Back to transportation costs. The Internet of things will be instrumental at consolidating demand and ensuring that supply arrives in the most efficient way, easing the transport issue all the way up the supply chain. Of course, the Internet of things will also enable actions that have no commerce involvement and it’s important to recognize but not to delve into here.

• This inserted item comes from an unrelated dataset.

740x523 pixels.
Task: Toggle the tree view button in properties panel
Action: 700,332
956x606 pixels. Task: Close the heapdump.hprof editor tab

What makes SuiteCommerce appealing is the “something for everyone” approach. NetSuite’s financials can act as a data hub funneling necessary product and pricing data to user interfaces including their own as well as third parties. The financials, shipping and invoicing technologies provide the critical single source of the truth that has become a NetSuite mantra. And powerful tools make it possible for developers and business users to make or modify commerce systems at, well, the speed of business.
So there’s a lot to like coming from NetSuite today. Earlier, the company announced revenues of nearly $70 million for the last quarter and the CEO repeated his guidance that the company would generate $300 million in the coming fiscal year. While he was at it, Nelson also announced new partnerships with Grant Thornton, and Deloitte’s sprawling digital business group. So there will be plenty of help on the implementation side, which is most important in the two or three tier approach in dealing with the very large companies that are beginning to flock to NetSuite.
I can’t say that three or even two tier solutions were on my radar when I first contemplated SaaS for ERP. Honestly, I thought ERP for the cloud was an exercise in squaring a circle. But it seems like the industry has a plan at last and innovation continues at the margin where NetSuite is carving out quite a position for itself.